The collaboration of a 16-time Grammy Award winning banjoist Béla Fleck and a New York based string quartet, Brooklyn Rider, gave the Boulder community an all-around mesmerizing experience on Saturday evening.
Hailing from New York City, Brooklyn Rider consists of violinists, Johnny Gandelsman, Colin Jacobson, Nicolas Cords and cellist Michael Nicolas.
The concert took place at Macky Auditorium on the University of Colorado’s campus. The auditorium was packed to the brim, despite the forecast predicting heavy snowfall that evening. The beautiful auditorium afforded a spacious, yet intimate atmosphere through which the musicians performed their music.
The concert began with the dimming of white, elegant, floral light fixtures that lined the auditorium balconies and walls. Béla Fleck was center stage as the string quartet stood upon a raised surface. His banjo gleamed white, in stark contrast to the glossed, wooden string-instruments supporting him.
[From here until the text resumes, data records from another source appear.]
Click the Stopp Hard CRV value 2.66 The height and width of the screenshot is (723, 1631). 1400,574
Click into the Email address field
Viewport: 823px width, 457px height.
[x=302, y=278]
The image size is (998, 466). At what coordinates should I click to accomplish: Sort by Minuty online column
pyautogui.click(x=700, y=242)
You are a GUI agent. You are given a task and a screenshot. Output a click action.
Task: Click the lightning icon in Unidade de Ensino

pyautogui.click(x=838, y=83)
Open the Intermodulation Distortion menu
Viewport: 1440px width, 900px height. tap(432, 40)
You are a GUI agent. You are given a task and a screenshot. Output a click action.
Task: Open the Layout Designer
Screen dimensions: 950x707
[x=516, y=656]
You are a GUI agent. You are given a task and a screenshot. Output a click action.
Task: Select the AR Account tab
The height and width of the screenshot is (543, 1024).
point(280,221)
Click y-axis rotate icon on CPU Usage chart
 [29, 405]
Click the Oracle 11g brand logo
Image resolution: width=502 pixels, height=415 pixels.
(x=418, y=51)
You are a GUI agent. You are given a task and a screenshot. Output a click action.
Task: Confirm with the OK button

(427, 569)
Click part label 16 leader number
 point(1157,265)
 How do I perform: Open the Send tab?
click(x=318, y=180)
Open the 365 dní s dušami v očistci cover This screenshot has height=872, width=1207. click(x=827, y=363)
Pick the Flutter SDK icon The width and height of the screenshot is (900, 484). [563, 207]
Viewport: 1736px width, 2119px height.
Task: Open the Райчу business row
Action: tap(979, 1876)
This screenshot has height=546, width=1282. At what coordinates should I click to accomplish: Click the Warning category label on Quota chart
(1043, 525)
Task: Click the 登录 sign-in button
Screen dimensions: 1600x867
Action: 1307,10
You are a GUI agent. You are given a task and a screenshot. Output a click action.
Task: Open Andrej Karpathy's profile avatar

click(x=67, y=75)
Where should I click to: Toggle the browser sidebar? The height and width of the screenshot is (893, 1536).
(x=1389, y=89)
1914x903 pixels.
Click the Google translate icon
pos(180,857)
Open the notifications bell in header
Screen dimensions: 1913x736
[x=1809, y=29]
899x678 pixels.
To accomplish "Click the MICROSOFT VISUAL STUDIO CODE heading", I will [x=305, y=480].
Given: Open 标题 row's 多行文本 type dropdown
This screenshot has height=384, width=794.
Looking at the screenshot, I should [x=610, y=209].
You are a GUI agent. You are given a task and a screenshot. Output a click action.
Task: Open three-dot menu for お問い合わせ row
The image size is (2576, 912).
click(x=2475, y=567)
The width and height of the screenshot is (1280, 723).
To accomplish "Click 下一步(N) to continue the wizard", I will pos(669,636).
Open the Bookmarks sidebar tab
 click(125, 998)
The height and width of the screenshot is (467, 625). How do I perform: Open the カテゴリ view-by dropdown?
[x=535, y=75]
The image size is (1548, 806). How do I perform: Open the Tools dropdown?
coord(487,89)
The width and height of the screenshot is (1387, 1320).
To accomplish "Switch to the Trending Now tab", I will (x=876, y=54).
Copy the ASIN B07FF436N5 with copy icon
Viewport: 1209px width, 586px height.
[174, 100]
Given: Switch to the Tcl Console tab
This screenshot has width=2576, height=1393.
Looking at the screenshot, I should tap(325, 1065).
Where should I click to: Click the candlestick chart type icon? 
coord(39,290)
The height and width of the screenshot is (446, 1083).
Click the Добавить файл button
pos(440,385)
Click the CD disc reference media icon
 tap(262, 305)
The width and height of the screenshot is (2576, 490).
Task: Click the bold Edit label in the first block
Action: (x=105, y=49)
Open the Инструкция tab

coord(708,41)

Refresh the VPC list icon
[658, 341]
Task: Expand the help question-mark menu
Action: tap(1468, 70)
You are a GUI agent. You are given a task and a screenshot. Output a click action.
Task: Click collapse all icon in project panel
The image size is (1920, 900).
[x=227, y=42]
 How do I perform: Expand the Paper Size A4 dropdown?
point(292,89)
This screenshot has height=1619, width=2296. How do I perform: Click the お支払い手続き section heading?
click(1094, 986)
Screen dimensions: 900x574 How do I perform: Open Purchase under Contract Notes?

They opened with a song composed by Fleck in 2012 titled “Night Flight Over Water.” This is a composition of three distinct sections: “Tumbledown Creek,” “Hunter’s Moon” and “The Escape,” which spoke volumes to the skill of the whole group. Their concentration was reflected by their stoic demeanor as they created a perfect cadence of plucks, strums and gentle twangy riffs. “Tumbledown Creek” introduced the audience to Fleck’s integrative style, which seamlessly combined elements of bluegrass, folk and jazz.
The program noted that Fleck had written these compositions tailored precisely for playing along with Brooklyn Rider, and that was evident throughout the performance. The layering of the music was seamless as it sounded like a conversation being held between the instruments. The sharp punctuation of the staccato notes — when the musicians used their fingers instead of their bows — added a personality to the sound. Short pauses served to precisely emphasize each instrument’s powerful solo moments.
Fleck, a genius within his unique musical career, has 30 Grammy Nominations serving as a testament to his skill. He has the largest number of nominations of any instrumentalists in history according to his website. His banjo career was ignited when his grandfather bought him his first banjo in 1973. Since then Fleck’s talents have taken him around the United States and the world. Along his journey, Fleck was able to work with renowned artists such as Garth Brooks and Dolly Parton. His wide range of exposure to different styles of music allowed Fleck to develop his remarkable and unique flavor infused in all his compositions and performances.
Fleck paused before continuing his set to briefly introduce all the musicians on stage, describing the next song called “ The Landing.” He co-wrote the song with composer and bassist Edgar Meyer in the eighties. Fleck spoke with a humor that elicited tremendous roar of laughter from the audience.
“The voice of doom leading towards the most terrible thing of all, the banjo solo,” Fleck said as he described the riveting and complex solo he would perform during “The Landing.”
The solo was a testament to his tremendous mastery of the instrument. Fleck expertly shifted from string to string, producing a striking and twangy ring that cut through the silky smooth strums and reverberations of the other, more traditional string instruments. The song was upbeat and exciting, lifting the whole mood of the room.
Fleck and Brooklyn Rider effortlessly captured the attention of the audience as they played. The crowd bobbed their heads and swayed to the flowing melodies throughout the night. In more intense portions of the songs, the musicians would close their eyes, absorbed with their own melody. Small details like this added to the intimate beauty of sound they were producing, even as some of their songs, like “The Landing,” lasted for around 20 minutes.
The musician’s ability to stay so connected allowed their sound to emanate through the auditorium like a feathery fog, consuming, yet clear and delicate to the ear. The overall mastery presented to the Boulder community by Fleck and Brooklyn Rider, performing as a team, was crystal clear.